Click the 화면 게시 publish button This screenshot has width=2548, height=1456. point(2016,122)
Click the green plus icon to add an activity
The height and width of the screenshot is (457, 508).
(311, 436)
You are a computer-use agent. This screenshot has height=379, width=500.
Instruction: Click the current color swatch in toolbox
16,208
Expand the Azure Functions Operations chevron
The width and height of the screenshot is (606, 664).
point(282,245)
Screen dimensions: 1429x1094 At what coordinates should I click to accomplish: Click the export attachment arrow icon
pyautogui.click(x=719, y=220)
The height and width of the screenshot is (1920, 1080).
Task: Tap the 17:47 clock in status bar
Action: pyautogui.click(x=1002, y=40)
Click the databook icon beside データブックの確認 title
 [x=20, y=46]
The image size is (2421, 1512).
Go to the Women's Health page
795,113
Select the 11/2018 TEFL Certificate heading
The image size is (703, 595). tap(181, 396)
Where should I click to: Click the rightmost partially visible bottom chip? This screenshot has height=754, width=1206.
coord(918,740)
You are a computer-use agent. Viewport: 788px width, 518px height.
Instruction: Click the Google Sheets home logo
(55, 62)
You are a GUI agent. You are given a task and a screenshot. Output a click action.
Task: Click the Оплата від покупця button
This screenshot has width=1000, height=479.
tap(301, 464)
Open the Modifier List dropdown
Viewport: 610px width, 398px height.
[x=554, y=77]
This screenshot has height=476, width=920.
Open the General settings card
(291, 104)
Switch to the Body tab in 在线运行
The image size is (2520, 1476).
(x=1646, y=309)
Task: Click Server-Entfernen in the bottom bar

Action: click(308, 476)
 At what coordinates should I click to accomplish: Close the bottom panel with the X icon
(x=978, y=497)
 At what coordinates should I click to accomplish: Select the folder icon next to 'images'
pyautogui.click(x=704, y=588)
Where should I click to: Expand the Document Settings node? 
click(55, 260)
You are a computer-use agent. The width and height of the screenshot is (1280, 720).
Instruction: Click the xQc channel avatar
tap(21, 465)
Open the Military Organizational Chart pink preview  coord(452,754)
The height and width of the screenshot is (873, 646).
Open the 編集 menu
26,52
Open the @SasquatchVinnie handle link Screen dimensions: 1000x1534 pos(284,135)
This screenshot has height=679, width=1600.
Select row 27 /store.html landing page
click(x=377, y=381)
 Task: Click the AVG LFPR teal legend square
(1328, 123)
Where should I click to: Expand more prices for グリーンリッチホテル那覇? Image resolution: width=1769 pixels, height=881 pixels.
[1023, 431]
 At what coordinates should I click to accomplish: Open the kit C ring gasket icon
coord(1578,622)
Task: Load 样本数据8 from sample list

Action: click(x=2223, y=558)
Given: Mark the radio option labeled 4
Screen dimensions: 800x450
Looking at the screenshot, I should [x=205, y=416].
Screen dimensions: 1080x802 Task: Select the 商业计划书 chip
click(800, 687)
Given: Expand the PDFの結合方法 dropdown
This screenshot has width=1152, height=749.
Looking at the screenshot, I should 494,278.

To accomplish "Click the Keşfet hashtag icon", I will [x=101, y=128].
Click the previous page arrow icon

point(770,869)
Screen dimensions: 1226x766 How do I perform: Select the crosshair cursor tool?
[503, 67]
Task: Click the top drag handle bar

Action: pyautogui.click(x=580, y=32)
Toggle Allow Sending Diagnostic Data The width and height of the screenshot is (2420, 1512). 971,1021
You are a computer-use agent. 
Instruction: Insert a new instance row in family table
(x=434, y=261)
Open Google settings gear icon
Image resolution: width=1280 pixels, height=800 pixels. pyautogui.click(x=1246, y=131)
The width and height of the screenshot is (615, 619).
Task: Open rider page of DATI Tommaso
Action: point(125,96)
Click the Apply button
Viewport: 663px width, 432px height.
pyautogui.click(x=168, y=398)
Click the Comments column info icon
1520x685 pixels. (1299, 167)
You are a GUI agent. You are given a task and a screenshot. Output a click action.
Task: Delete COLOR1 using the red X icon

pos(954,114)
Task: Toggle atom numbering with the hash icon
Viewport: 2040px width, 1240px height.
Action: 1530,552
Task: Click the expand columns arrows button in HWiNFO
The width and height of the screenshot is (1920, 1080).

**WHAT IS BEING ASKED:** Rewrite all of the material above, switching "computer-use agent" to "desktop agent" everywhere it occurs and keeping everything else the same.

**TASK ANSWER:**
Click the 화면 게시 publish button This screenshot has width=2548, height=1456. point(2016,122)
Click the green plus icon to add an activity
The height and width of the screenshot is (457, 508).
(311, 436)
You are a desktop agent. This screenshot has height=379, width=500.
Instruction: Click the current color swatch in toolbox
16,208
Expand the Azure Functions Operations chevron
The width and height of the screenshot is (606, 664).
point(282,245)
Screen dimensions: 1429x1094 At what coordinates should I click to accomplish: Click the export attachment arrow icon
pyautogui.click(x=719, y=220)
The height and width of the screenshot is (1920, 1080).
Task: Tap the 17:47 clock in status bar
Action: pyautogui.click(x=1002, y=40)
Click the databook icon beside データブックの確認 title
 [x=20, y=46]
The image size is (2421, 1512).
Go to the Women's Health page
795,113
Select the 11/2018 TEFL Certificate heading
The image size is (703, 595). tap(181, 396)
Where should I click to: Click the rightmost partially visible bottom chip? This screenshot has height=754, width=1206.
coord(918,740)
You are a desktop agent. Viewport: 788px width, 518px height.
Instruction: Click the Google Sheets home logo
(55, 62)
You are a GUI agent. You are given a task and a screenshot. Output a click action.
Task: Click the Оплата від покупця button
This screenshot has width=1000, height=479.
tap(301, 464)
Open the Modifier List dropdown
Viewport: 610px width, 398px height.
[x=554, y=77]
This screenshot has height=476, width=920.
Open the General settings card
(291, 104)
Switch to the Body tab in 在线运行
The image size is (2520, 1476).
(x=1646, y=309)
Task: Click Server-Entfernen in the bottom bar

Action: click(308, 476)
 At what coordinates should I click to accomplish: Close the bottom panel with the X icon
(x=978, y=497)
 At what coordinates should I click to accomplish: Select the folder icon next to 'images'
pyautogui.click(x=704, y=588)
Where should I click to: Expand the Document Settings node? 
click(55, 260)
You are a desktop agent. The width and height of the screenshot is (1280, 720).
Instruction: Click the xQc channel avatar
tap(21, 465)
Open the Military Organizational Chart pink preview  coord(452,754)
The height and width of the screenshot is (873, 646).
Open the 編集 menu
26,52
Open the @SasquatchVinnie handle link Screen dimensions: 1000x1534 pos(284,135)
This screenshot has height=679, width=1600.
Select row 27 /store.html landing page
click(x=377, y=381)
 Task: Click the AVG LFPR teal legend square
(1328, 123)
Where should I click to: Expand more prices for グリーンリッチホテル那覇? Image resolution: width=1769 pixels, height=881 pixels.
[1023, 431]
 At what coordinates should I click to accomplish: Open the kit C ring gasket icon
coord(1578,622)
Task: Load 样本数据8 from sample list

Action: click(x=2223, y=558)
Given: Mark the radio option labeled 4
Screen dimensions: 800x450
Looking at the screenshot, I should [x=205, y=416].
Screen dimensions: 1080x802 Task: Select the 商业计划书 chip
click(800, 687)
Given: Expand the PDFの結合方法 dropdown
This screenshot has width=1152, height=749.
Looking at the screenshot, I should 494,278.

To accomplish "Click the Keşfet hashtag icon", I will [x=101, y=128].
Click the previous page arrow icon

point(770,869)
Screen dimensions: 1226x766 How do I perform: Select the crosshair cursor tool?
[503, 67]
Task: Click the top drag handle bar

Action: pyautogui.click(x=580, y=32)
Toggle Allow Sending Diagnostic Data The width and height of the screenshot is (2420, 1512). 971,1021
You are a desktop agent. 
Instruction: Insert a new instance row in family table
(x=434, y=261)
Open Google settings gear icon
Image resolution: width=1280 pixels, height=800 pixels. pyautogui.click(x=1246, y=131)
The width and height of the screenshot is (615, 619).
Task: Open rider page of DATI Tommaso
Action: point(125,96)
Click the Apply button
Viewport: 663px width, 432px height.
pyautogui.click(x=168, y=398)
Click the Comments column info icon
1520x685 pixels. (1299, 167)
You are a GUI agent. You are given a task and a screenshot. Output a click action.
Task: Delete COLOR1 using the red X icon

pos(954,114)
Task: Toggle atom numbering with the hash icon
Viewport: 2040px width, 1240px height.
Action: 1530,552
Task: Click the expand columns arrows button in HWiNFO
The width and height of the screenshot is (1920, 1080).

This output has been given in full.